Back then both Anglo and Rio, working jointly but on separate parts of the overall landholding, came up with some highly encouraging results. But access issues arose, and Rio and Anglo had plenty of bigger fish to fry elsewhere. 

So, the project languished, forgotten, until Peak Nickel started work on it in 2020.

In December 2025 TSX Venture-listed Winshear Metals entered into an option an agreement with Peak Nickel to acquire a 100% interest in the Portsoy project, subject to a royalty to Peak. In February this year Winshear raised C$2.5 million to undertake at least 1,000 metres of drilling at Portsoy, and also to do downhole electromagnetic surveys and some initial metallurgical work.

It looks like Portsoy is about to come alive again.

The background to this development is straightforward enough.

A couple of years ago Winshear was a company looking for assets. It had just exited a complicated situation in Tanzania, returned a significant sum of money to shareholders and tried a brief foray into Peru.

Wondering what to do next, one of Winshear’s founders, former chief operating officer Chris MacKenzie (now the Managing Director of Peak Nickel), was visiting the British Geological Survey in Nottingham and came across an old report on Portsoy. 

Intrigued, he sought more information and, as it happens, the BGS still has some of the small diameter drill core taken from Portsoy by Rio and Anglo. So MacKenzie ran an XRF machine over it and was sufficiently impressed with the nickel and copper showings to travel north to negotiate with the landowners.

These negotiations were successful, and MacKenzie secured access and follow-on mining leases that are valid for up to 100 years.

So far so good. 

The next step was to confirm that the old data gathered by the majors remains valid. Significant drilling to this end was carried out in 2023 and 2024 by Peak Minerals, a private vehicle that MacKenzie utilised for the purpose, and the results were highly encouraging. 

Winshear duly optioned Portsoy from Peak in the second half of 2025. Under the terms of that transaction, Winshear committed to spending £3 million on the project over five years, to grant Peak 6.5 million shares, and to allow Peak to retain a capped 1% net smelter royalty.

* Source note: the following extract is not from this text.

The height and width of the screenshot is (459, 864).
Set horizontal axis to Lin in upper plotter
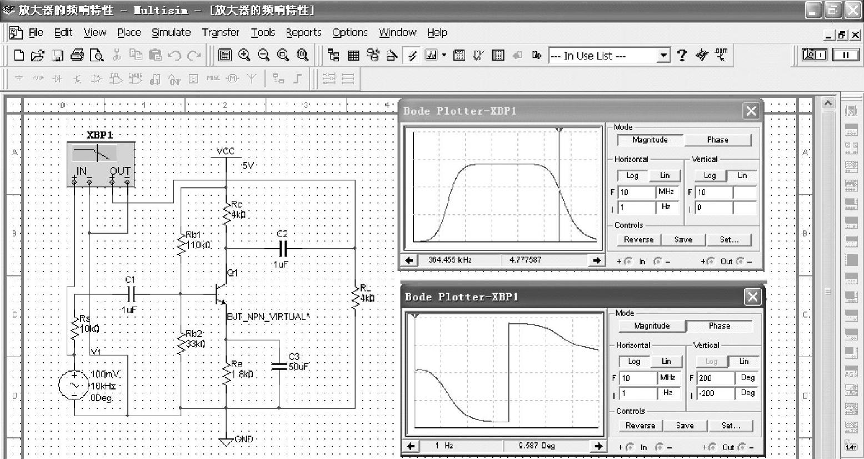665,175
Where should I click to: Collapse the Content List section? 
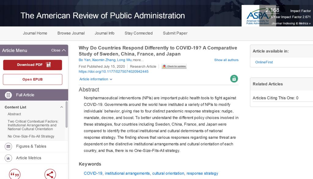(x=61, y=107)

The fundraising Winshear completed in February represents the first phase of this latest iteration.

“We’ve started drilling in Scotland,” says Richard Williams, Winshear’s chief executive.

“There are two zones of mineralization identified so far. The South Zone is an east-north-east trending target three kilometres long. And six hundred metres to the north is the North Zone, which could be a kilometre long.”

These are nice enough footprints to be getting down to work on, and the precedents are good. Highlights of Peak’s earlier drilling campaign on the Rodburn target on Portsoy included six0 metres at 1.42% nickel equivalent, 12 metres at 1.82%, 5.97 metres at 2.86%, and 5.39 metres at 2.46%. Cobalt grades are some of the highest in any European nickel deposits.

There is some overburden (glacial till from the last ice age), which is partly why the area wasn’t revisited sooner, but essentially the mineralization starts close to surface. 

“Clearly there’s a lot of metal in the system,” says Williams

This initial programme is designed, he adds, “to demonstrate to the broader market that we’ve got good grades, scaleability, and that we’ve got the metallurgical work to prove that we can recover it.”

But he emphasizes too, that Winshear’s plans don’t just involve the one target.

“The Portsoy project area covers 250 square kilometres,” he says. 

“There is  district-scale potential, based on the underlying geology and previous soil sampling data.”

If that’s right, then Portsoy could be a game-changing project, and not just for Winshear, but for the UK as a whole, which hitherto has not been known to be particularly generously endowed with metals, except for south-west England, which has a long history of copper and tin mining.

In the current global political climate, in which self-sufficiency is once again becoming an issue, that could be a problem; one that the UK government is beginning to appreciate. Winshear could end up becoming a key player in addressing this issue. 

That being said, Portsoy isn’t the only string to the Winshear bow.

The company has also allocated a C$400,000 budget for exploration on the 360 square-kilometre Thunder Bay gold project in Ontario. This is classic grass roots stuff, and as such at a somewhat earlier stage than Portsoy. But the prospectivity is good, there’s a lot of other activity in the region, including some big discoveries, and accordingly Winshear plans to do detailed soil sampling and drone magnetic surveys later this year.

What’s the long-term outlook for this project? Williams can envisage a time when perhaps Winshear splits into two companies, one Canadian and one British. Such an outcome is clearly some way away, but there’s nothing like success to focus the mind. So, it will be interesting to see what sort of results come in from this summer’s work, and to see what Winshear does next.